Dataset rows
·····
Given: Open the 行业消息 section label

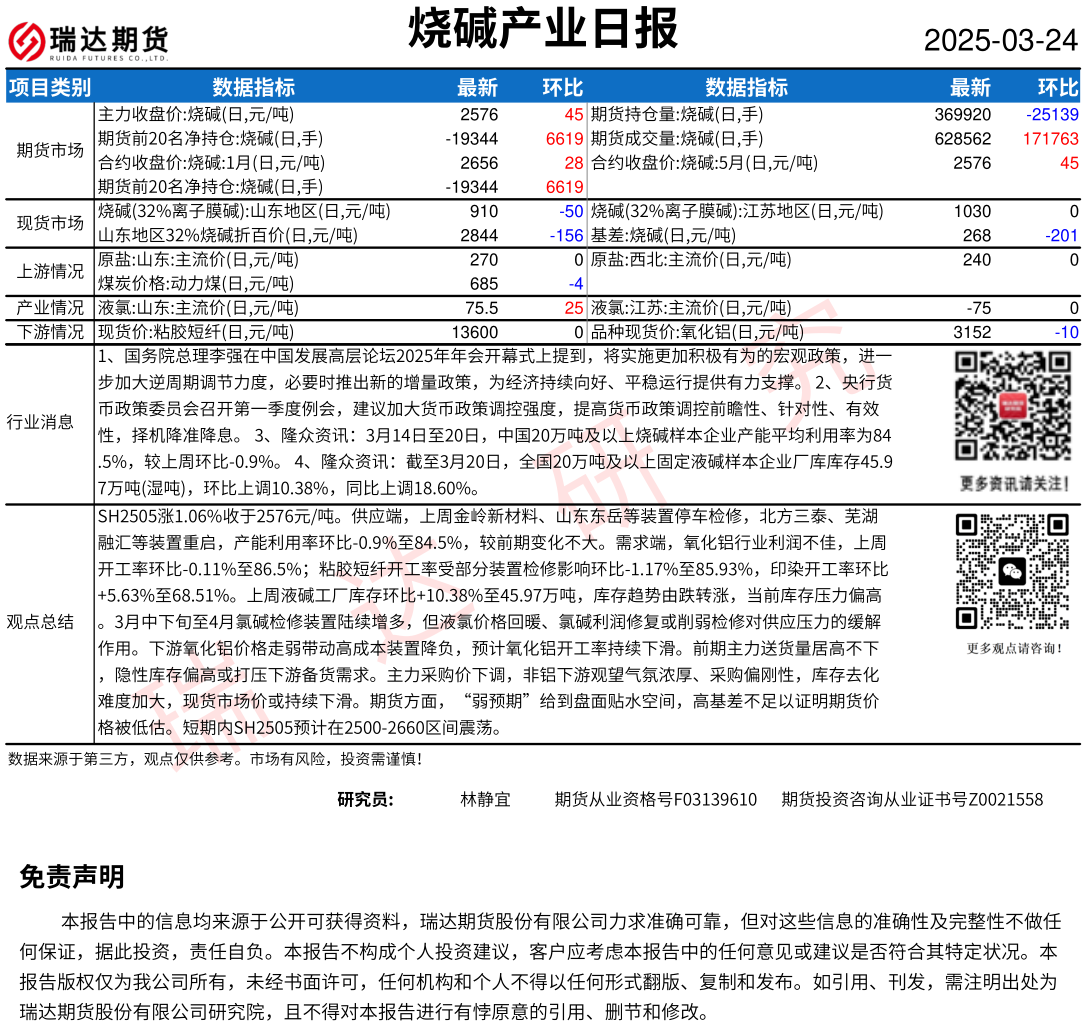Looking at the screenshot, I should click(40, 422).
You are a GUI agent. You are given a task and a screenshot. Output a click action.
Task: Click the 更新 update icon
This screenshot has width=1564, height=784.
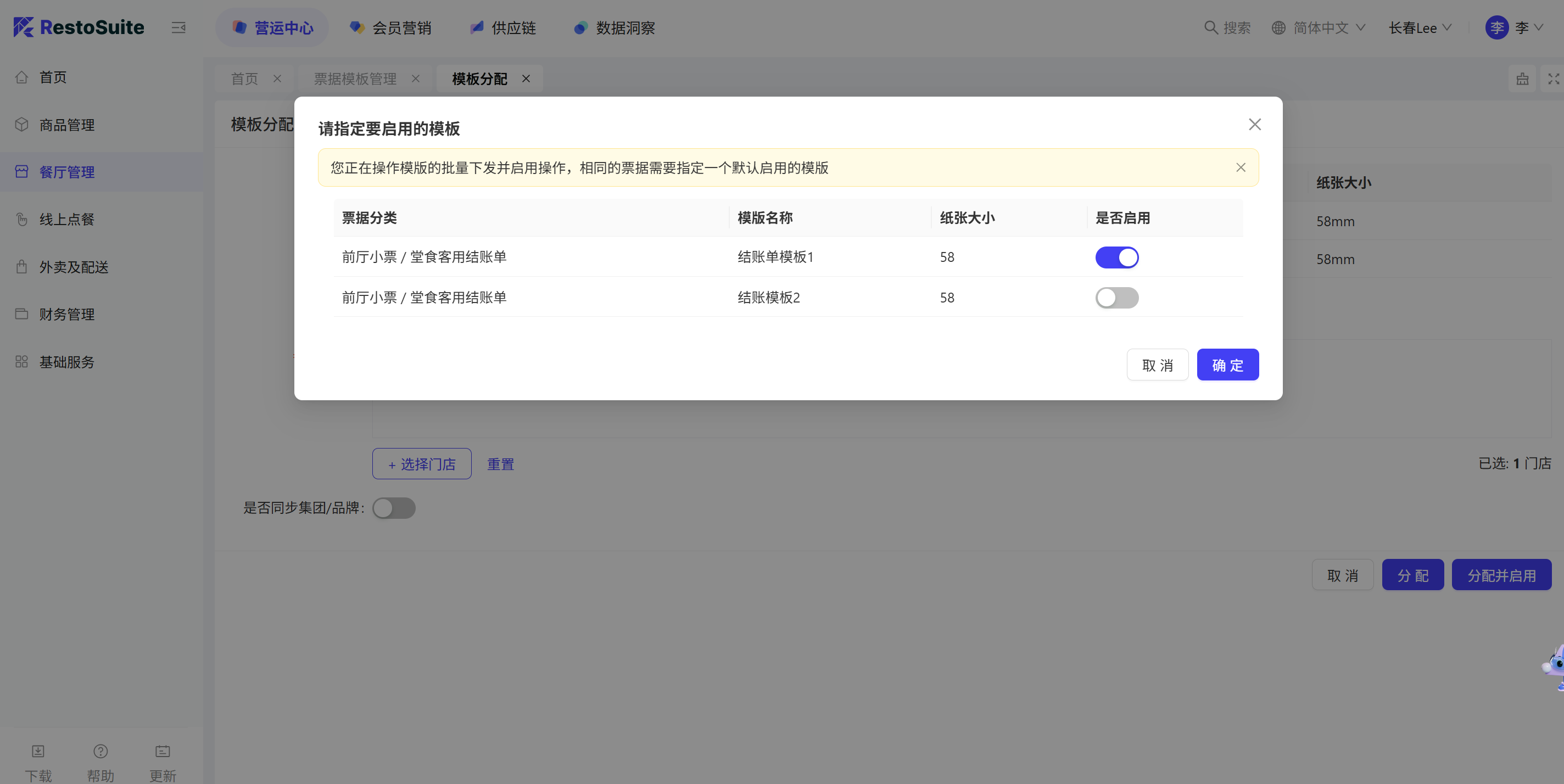coord(163,751)
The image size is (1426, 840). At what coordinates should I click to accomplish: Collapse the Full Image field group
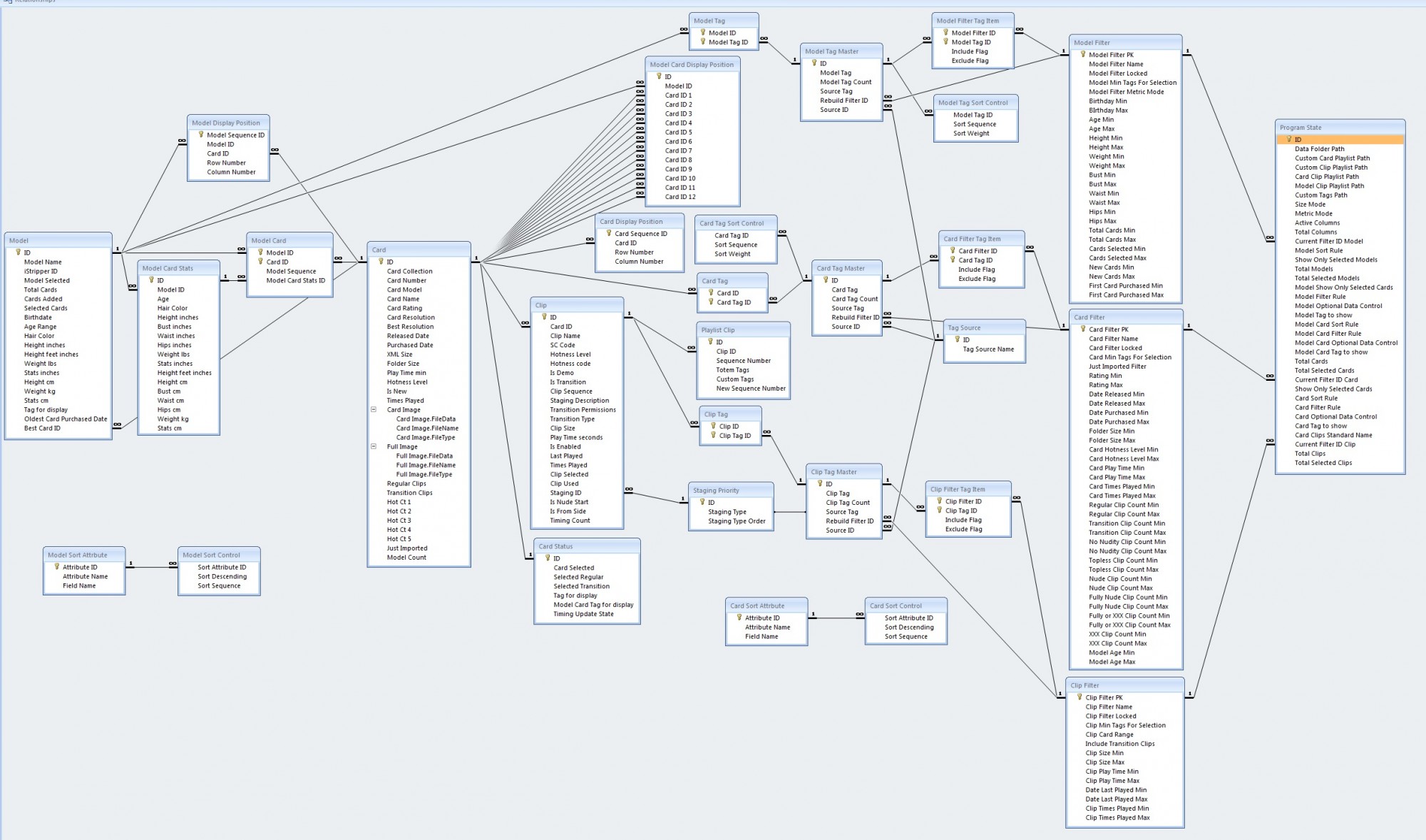click(373, 446)
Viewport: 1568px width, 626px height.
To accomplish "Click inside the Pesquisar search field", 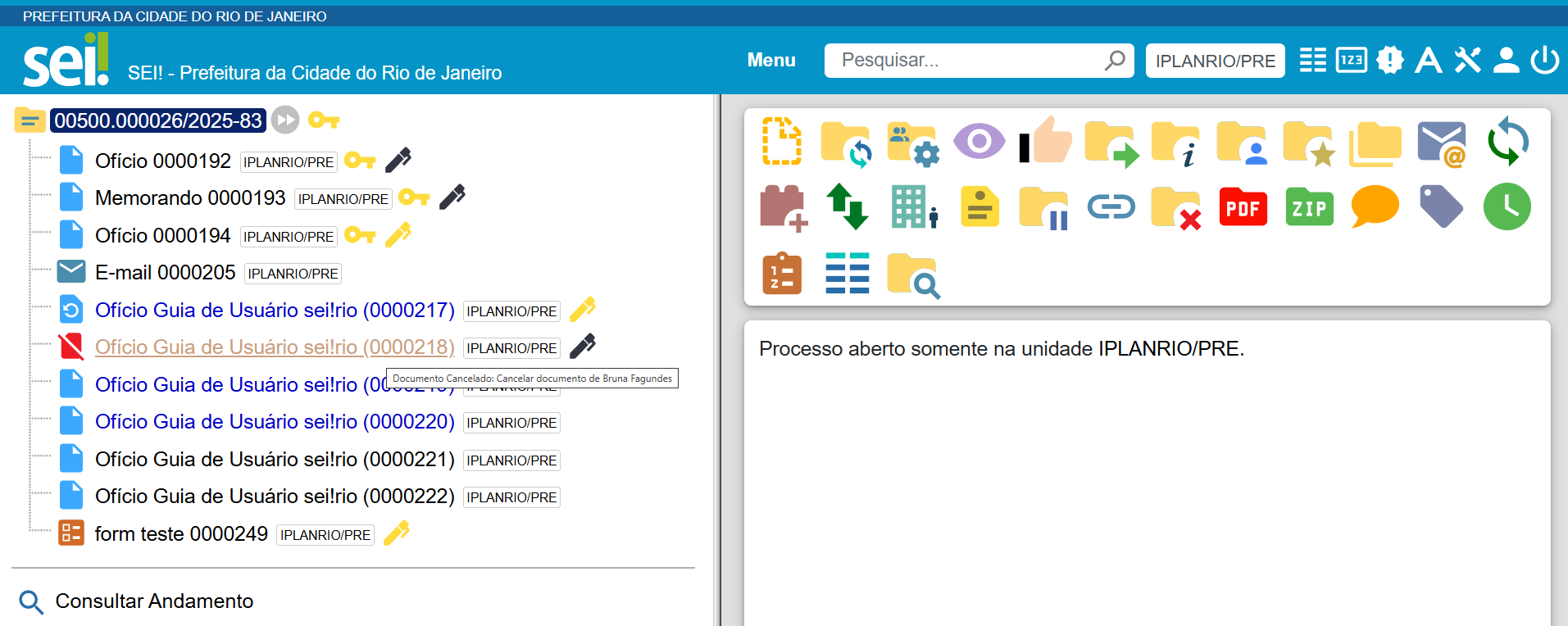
·····
* Exercise aim
Copy out the lines of the records exactly, starting at the line that contains "You are a GUI" and ending at the end of the records, with both ends included. Omit the pictures from your answer.

* Exercise response
You are a GUI agent. You are given a task and a screenshot. Output a click action.
Task: Click the 更新 update icon
This screenshot has width=1564, height=784.
coord(163,751)
The image size is (1426, 840). At what coordinates should I click to accomplish: Collapse the Full Image field group
click(373, 446)
Viewport: 1568px width, 626px height.
To accomplish "Click inside the Pesquisar search field", 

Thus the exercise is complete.